This short video does a decent job of reviewing some of the economic fallout from El Nino. Via Bob Wenzel.
Warm weather in some regions means less money is spent on fuel needed to warm homes. Heavy rains in areas like drought-ridden California means relief to farmers and home owners besieged by government regulators on that state’s liquid resources.
Here is an illustration of normal weather patterns over the Pacific Ocean compared to the El Nino affect, via Wenzel, who explains that:
. . . the developing El Nino could be record breaking.

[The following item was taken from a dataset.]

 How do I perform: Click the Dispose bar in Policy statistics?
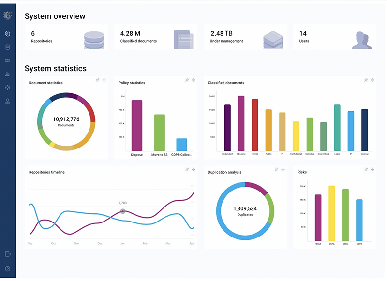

The El Nino in the Pacific Ocean is building strength unabated, with sea surface temperatures exceeding the 1997 record, indicating the weather pattern will continue into next year, reports Bloomberg,
All key El Nino ocean-monitoring areas have had temperatures more than 1 degree Celsius above average for 10 weeks, Australia’s Bureau of Meteorology said Tuesday in an update on its website.That’s two weeks longer than the record in 1997, it said.
“El Nino is likely to strengthen, and is expected to persist into early 2016,” the weather bureau said.
El Nino has a 90 percent chance of lasting into next year and there is now an 80 percent chance it may persist into the Northern Hemisphere’s spring, the U.S. Climate Prediction Center said this month. The El Nino of 1997-98 was the strongest on record, according to data collated by the National Oceanic and Atmospheric Administration.
This could mean near daily torrential rain for the California coast line, during parts of the 2015-16 winter.
Severe crop damage is also likely through out the world, especially for corn, cocoa and cotton.